Justice League is not a comedy, producer Charles Roven reiterates. Following the sudden exit of the film's helmer, Zack Snyder, due to personal tragedy just before reshoots commenced, Warner Bros. tapped in former Marvel filmmaker Joss Whedon (who is also developing Batgirl for DC) to take over and finish the project. We may never know exactly how the division of labor between the two directors went down unless it becomes apparent in the film, but many presumed that the main reason for Whedon's involvement is to bring levity in it.
We often hear talks of tone difference between Marvel and DC movies -- supposedly, the former tends to take a lighter route while the former goes on a darker, grittier path. It's a generalization, that seems to have become people's presumption of the two companies. With Whedon being a key personality in building the Marvel Cinematic Universe, there are some fans who are worried that his contributions to Justice League might be off-brand, especially when it comes to infusing his brand of humor -- one that could be regarded as signature Marvel.
In a report from Newsday, Roven addressed this concern, saying that while Justice League definitely takes a lighter mood compared to other Snyder entries in the DCEU, fans can be assured that it has maintained its intended emotional sensibilities.
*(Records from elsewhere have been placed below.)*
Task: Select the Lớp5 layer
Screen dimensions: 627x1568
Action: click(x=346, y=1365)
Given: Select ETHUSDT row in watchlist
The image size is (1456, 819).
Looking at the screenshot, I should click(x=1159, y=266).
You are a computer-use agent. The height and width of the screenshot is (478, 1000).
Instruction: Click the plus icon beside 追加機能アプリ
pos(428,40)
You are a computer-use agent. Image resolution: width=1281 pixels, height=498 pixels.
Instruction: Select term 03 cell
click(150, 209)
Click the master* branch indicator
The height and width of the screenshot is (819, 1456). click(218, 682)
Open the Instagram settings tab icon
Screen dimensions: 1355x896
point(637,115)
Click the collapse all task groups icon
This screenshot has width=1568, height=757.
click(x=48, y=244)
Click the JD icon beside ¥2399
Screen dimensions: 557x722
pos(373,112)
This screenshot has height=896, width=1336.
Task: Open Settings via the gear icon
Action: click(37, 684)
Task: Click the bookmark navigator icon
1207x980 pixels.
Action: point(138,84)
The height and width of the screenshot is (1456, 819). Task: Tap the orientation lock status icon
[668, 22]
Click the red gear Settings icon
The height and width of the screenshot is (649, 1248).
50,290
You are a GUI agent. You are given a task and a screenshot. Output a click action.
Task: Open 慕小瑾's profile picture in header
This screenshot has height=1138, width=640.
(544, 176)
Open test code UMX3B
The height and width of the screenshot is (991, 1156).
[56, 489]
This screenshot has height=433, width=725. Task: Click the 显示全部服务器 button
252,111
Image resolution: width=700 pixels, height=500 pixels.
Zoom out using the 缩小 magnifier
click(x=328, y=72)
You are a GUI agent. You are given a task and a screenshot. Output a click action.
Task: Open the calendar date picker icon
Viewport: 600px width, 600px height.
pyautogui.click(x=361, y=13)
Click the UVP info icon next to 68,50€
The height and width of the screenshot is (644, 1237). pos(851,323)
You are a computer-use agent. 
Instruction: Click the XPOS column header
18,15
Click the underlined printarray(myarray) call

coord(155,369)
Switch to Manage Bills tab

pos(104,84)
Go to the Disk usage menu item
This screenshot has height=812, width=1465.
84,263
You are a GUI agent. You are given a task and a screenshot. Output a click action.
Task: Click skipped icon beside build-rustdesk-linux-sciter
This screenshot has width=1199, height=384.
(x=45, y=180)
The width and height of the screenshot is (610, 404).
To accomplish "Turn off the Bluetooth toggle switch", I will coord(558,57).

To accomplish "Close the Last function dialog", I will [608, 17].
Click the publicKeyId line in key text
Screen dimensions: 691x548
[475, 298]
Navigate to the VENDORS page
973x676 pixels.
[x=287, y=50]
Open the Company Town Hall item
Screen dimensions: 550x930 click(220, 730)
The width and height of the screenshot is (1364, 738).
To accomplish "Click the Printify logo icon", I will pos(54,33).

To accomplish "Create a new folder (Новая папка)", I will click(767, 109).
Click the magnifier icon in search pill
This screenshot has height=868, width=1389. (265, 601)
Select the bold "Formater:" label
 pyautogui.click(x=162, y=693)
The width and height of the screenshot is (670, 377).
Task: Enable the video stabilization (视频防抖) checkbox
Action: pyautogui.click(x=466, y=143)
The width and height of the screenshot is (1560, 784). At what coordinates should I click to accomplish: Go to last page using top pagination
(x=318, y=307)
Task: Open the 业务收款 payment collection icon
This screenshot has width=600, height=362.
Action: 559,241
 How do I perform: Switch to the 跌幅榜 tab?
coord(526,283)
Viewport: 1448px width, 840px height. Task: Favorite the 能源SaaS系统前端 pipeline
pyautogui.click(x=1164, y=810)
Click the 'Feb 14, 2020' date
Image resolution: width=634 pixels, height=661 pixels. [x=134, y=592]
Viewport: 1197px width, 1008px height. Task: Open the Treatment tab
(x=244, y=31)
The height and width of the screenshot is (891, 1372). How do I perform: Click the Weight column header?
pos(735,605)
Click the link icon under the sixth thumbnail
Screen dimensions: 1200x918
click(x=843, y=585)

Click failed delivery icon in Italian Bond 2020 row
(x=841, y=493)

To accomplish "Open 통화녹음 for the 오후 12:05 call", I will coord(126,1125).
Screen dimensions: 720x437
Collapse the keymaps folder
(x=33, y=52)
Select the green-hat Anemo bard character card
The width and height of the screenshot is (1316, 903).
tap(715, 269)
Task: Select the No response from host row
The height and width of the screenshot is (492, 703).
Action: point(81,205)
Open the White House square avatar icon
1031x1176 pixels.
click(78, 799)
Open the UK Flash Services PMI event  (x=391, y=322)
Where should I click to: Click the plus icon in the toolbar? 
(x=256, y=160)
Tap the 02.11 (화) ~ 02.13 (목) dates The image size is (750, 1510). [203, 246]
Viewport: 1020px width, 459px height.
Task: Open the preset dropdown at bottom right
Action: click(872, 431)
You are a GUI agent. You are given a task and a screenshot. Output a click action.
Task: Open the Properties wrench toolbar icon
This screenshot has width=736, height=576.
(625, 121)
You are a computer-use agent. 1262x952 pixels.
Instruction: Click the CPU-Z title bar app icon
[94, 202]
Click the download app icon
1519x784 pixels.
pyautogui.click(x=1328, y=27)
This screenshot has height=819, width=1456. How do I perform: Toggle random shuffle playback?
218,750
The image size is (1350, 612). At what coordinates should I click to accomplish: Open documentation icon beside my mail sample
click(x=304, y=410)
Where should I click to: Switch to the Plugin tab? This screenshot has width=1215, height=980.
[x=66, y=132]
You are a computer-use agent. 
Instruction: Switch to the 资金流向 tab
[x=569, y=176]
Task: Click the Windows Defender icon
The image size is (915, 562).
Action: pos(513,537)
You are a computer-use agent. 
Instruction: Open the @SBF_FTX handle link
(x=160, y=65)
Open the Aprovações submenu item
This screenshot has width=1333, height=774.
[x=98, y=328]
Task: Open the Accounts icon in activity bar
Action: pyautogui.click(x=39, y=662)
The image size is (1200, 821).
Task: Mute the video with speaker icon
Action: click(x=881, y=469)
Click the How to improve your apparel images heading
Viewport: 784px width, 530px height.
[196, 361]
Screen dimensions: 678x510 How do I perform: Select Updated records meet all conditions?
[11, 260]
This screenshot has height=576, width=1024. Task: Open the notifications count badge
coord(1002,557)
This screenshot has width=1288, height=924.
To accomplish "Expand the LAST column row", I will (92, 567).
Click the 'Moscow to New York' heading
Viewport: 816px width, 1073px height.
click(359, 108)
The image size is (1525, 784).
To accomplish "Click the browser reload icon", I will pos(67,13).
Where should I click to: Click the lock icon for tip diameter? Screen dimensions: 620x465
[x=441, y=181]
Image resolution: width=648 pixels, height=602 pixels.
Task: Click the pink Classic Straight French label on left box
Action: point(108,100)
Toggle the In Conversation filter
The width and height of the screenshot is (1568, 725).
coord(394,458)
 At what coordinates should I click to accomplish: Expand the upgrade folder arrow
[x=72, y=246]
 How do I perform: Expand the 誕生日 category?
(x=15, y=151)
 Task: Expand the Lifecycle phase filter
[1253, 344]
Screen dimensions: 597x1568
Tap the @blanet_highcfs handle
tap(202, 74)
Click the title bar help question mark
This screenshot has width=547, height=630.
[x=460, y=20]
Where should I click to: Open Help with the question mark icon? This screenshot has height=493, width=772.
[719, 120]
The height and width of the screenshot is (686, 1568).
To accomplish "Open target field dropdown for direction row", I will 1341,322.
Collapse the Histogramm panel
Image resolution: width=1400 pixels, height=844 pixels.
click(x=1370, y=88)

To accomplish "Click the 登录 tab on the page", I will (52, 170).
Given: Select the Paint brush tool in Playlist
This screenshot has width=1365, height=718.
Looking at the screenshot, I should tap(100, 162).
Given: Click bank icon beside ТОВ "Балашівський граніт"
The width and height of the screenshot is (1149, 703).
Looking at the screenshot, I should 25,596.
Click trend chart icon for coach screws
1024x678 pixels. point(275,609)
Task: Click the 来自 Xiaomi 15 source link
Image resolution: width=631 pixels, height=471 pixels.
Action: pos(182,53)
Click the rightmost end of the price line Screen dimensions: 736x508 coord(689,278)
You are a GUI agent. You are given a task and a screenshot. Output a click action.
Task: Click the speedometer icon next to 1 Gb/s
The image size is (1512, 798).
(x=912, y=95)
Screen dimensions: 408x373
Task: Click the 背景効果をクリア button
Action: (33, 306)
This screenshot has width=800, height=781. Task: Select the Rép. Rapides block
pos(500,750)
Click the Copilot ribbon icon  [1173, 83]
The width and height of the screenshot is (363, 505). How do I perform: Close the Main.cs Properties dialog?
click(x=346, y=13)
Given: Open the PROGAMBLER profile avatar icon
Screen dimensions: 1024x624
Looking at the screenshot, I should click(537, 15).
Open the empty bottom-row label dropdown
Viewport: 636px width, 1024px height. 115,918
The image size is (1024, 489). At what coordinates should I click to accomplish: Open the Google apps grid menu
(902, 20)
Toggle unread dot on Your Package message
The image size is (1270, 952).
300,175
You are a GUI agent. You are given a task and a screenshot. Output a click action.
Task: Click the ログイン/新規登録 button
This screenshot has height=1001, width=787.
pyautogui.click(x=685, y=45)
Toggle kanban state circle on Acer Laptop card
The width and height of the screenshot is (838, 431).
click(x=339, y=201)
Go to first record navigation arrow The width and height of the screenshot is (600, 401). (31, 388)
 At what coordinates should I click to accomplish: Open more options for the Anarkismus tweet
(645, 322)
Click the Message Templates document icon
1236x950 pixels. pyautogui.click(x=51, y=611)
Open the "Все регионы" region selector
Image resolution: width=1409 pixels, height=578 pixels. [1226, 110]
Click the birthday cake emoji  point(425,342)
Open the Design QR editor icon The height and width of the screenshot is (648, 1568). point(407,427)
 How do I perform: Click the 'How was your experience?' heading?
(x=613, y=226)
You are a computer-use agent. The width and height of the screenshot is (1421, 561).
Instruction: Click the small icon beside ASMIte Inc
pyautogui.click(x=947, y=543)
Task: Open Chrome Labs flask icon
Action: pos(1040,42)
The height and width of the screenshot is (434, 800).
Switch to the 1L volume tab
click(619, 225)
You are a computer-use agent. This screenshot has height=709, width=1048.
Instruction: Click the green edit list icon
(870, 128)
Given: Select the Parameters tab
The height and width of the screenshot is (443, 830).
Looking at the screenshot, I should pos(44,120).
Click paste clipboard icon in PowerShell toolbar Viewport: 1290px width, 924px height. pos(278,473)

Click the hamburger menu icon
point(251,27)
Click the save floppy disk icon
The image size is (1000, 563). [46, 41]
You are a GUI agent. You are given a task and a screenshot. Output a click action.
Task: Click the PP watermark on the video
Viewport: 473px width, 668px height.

This backs up early comments from the cast of the film that the project remained faithful to Snyder's original vision for the ensemble flick, meaning that if it comes out lighter compared to his previous films, that means that it is how he intended it to be from the get-go.
"I really don’t know how to break down the scenes that [Joss] wrote with Zack versus the scenes that he wrote later. If you take Man of Steel, Batman V Superman and Justice League as a trilogy — they were all directed by Zack, with the third one having some influence by Joss — I would say this is the lightest of the three. That doesn’t mean it’s a comedy!"
While MCU films have been known to generously incorporate comedic beats on their films even before Whedon stepped in, his work on Avengers established the kind of humor that the superhero franchise continues to use -- drawing most of the laughs from snappy and witty banter among its characters. In reality, this is not really a bad thing, as it all boils down to personal preference, same as it's not a bad thing for DC movies to dabble into some lightheartedness -- especially if that is what it needs for a more effective storytelling.
DC Films has not had an ideal start with Man of Steel, Batman V Superman: Dawn of Justice and Suicide Squad earning divisive reactions from the audience. Wonder Woman was received very well because it was a perfect balance of action, drama, and comedy, illustrating why superhero stories have become so popular in the first place. It is also arguably lighter in tone compared to the others, but no one complained about it because it is a well-made movie, hence, the same thing should also be applied to Justice League. Just because it decides to not take itself too seriously does not mean that it goes against its brand, as long as it is a good time in the cinema, fans should not worry too much about it.